The controversy within the Ankara Bar began last week when four members of the Human Rights Center stepped down when they learned that the organization would not release a report they prepared on torture experienced by those held in police custody for allegedly being part of the organization linked to exiled preacher Fetullah Gülen.
The Gülen network, referred to as the Fethullahist Terrorist Organization (FETÖ) by the Turkish government, is widely believed to have undertaken the failed coup attempt of July 2016. Those affiliated with the group are referred to as Gülenists.
Ankara Bar Association Human Rights Center Vice Presidents Gizay Dulkadir and Sercan Aran, along with Ankara Bar Association Council members Deniz Can Aydın and Nadire Nurdoğan, resigned after their report was censored. They said that the report was not published for over ten days at the point of their resignation and that victims’ statements had been redacted or censored by the bar.

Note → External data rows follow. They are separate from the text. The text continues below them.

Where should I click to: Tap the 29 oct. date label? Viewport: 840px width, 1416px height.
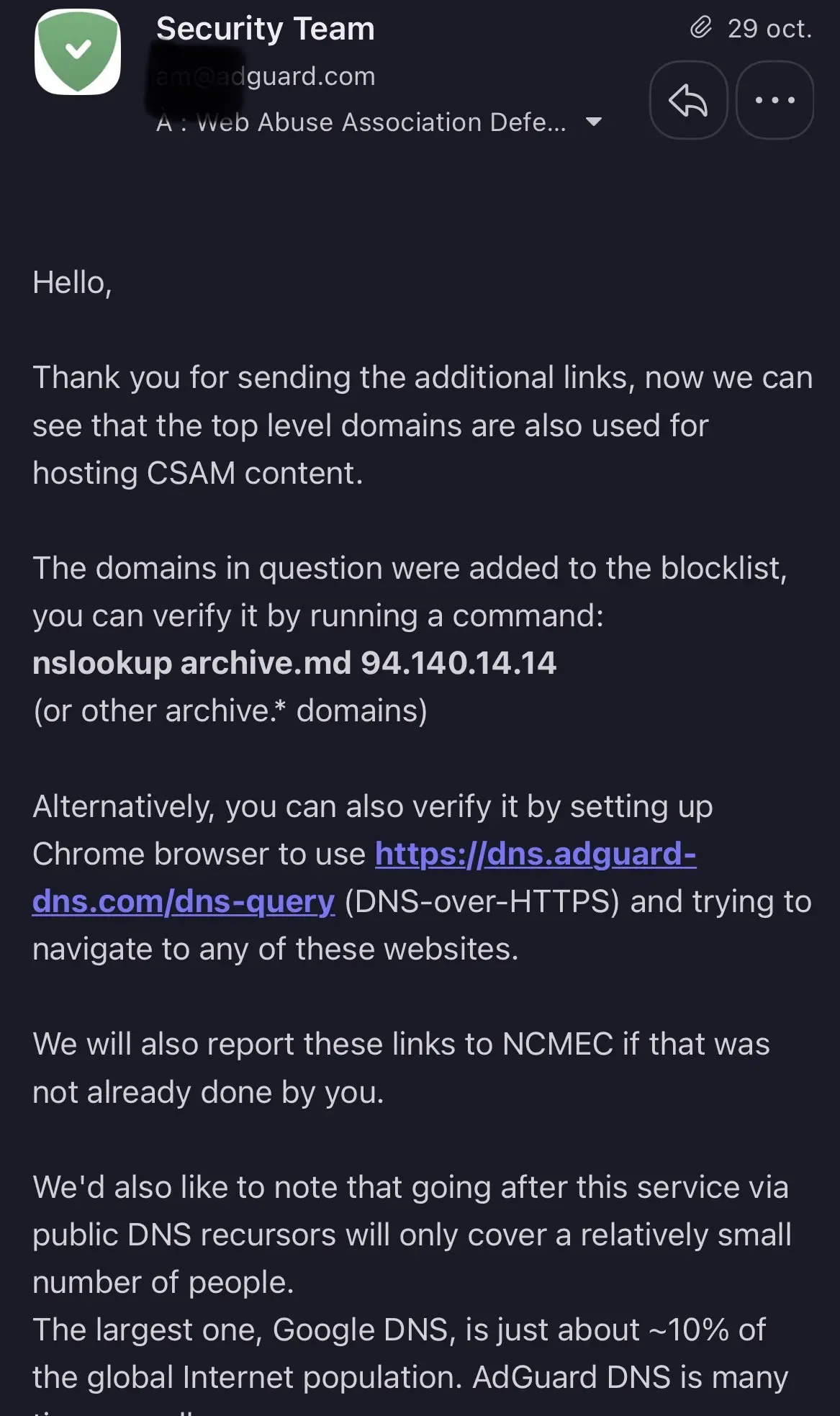(769, 29)
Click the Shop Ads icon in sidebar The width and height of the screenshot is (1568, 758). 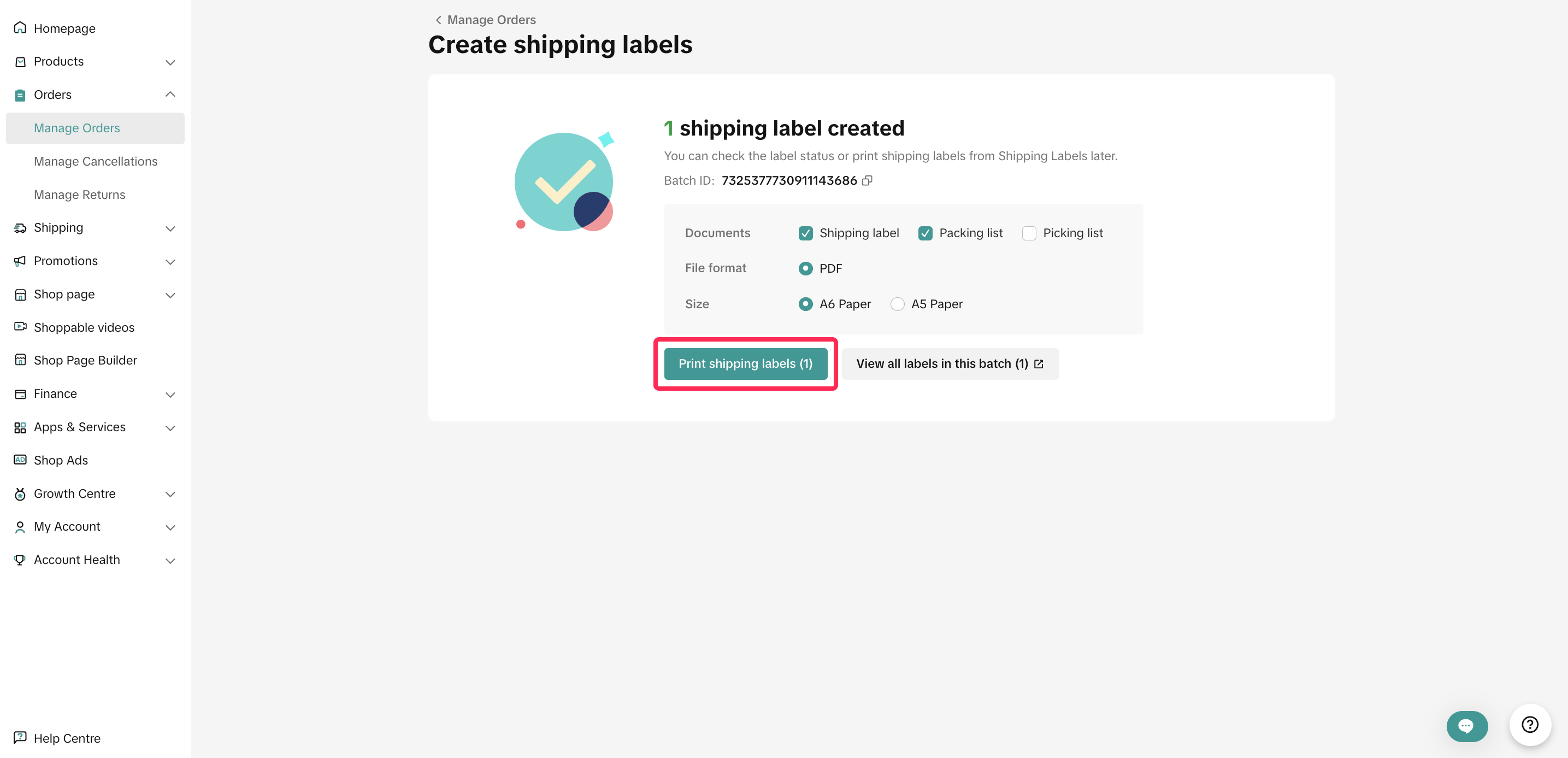click(20, 460)
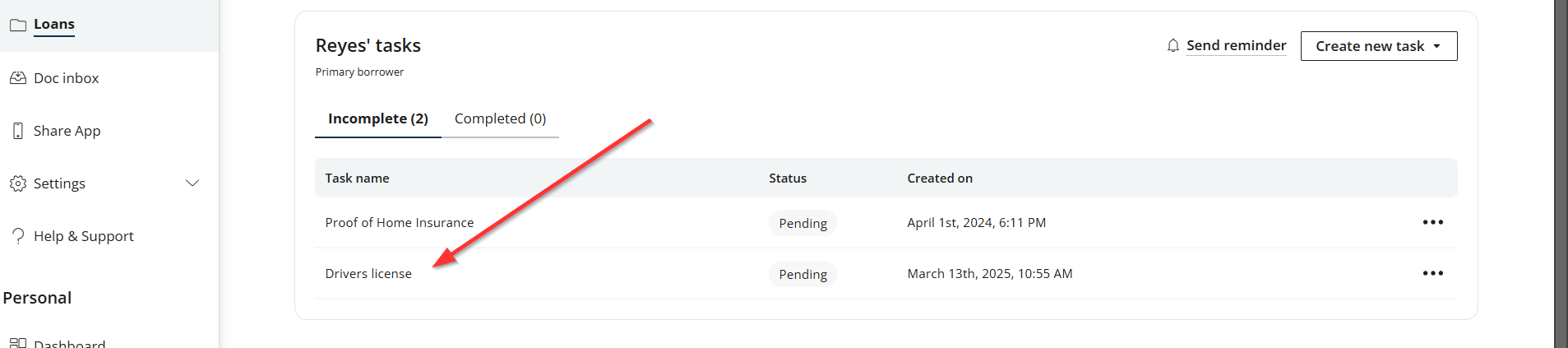Viewport: 1568px width, 348px height.
Task: Click the Share App phone icon
Action: [x=17, y=131]
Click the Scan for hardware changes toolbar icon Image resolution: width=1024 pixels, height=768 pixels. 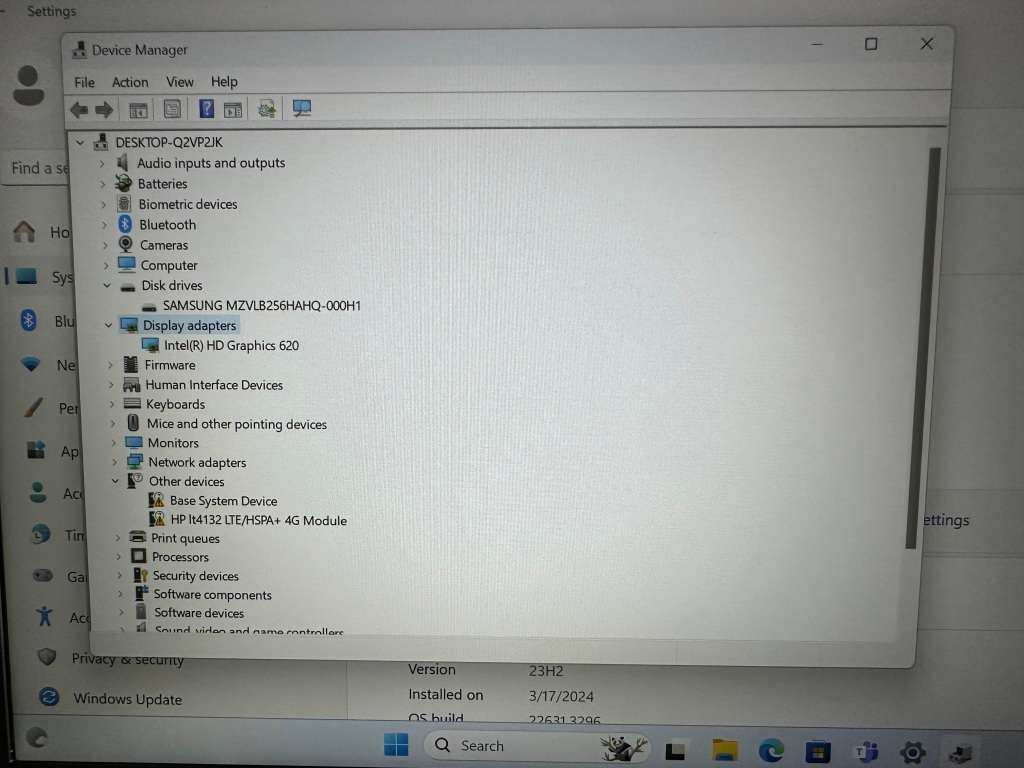(266, 108)
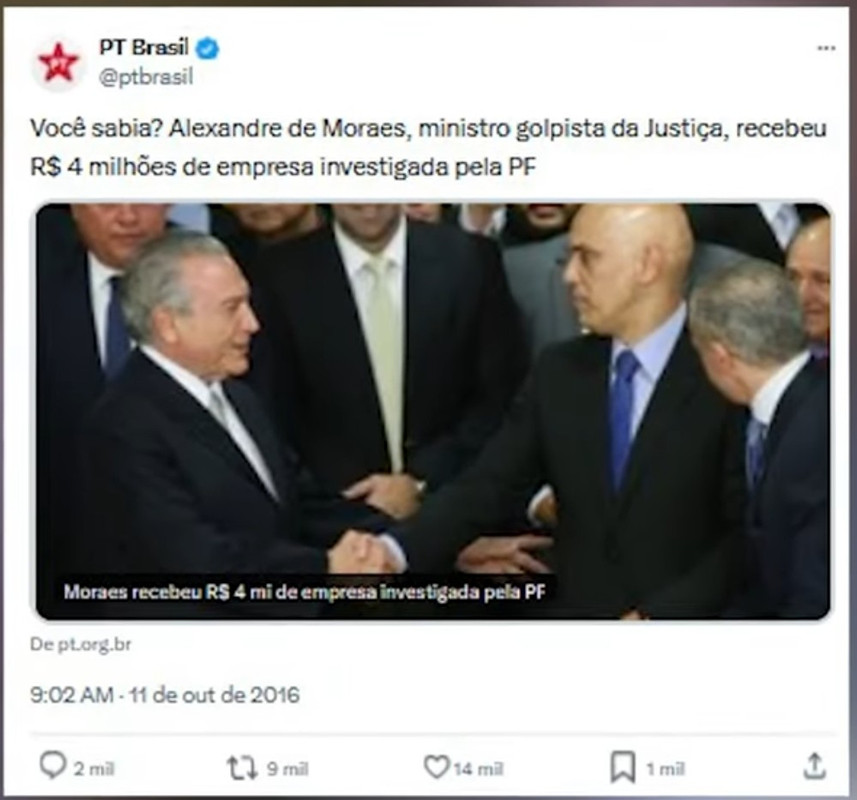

Nurdoğan said in a social media statement upon her resignation last week that the Ankara Bar Association is no longer meaningfully engaged in the struggle for Human Rights and that the censorship of this report demonstrates that. She said they wanted to publish the report to stop the torture and maltreatment of detainees.
She said she resigned because she no longer could square her work for human rights with the actions of the organization.
Dulkadir emphasized this fact in her resignation on social media.
“We have personally witnessed that the administration of the Ankara Bar Association completely broke away from the struggle for rights,” she wrote.
Now, the head of the Human Rights Center, Rıza Türmen, has also resigned. This comes nearly a week after the first round of resignations, as the Ankara Bar still refuses to release the report. This brings the total number of resignations to seven - six in the first round and now the head of the group.
The Bar Association says that rather than release the findings from interviews with allegedly tortured detainees to the public, they would instigate a criminal investigation. The lawyers who resigned said this was insufficient and represented the organizations’ drifting from the struggle for human rights.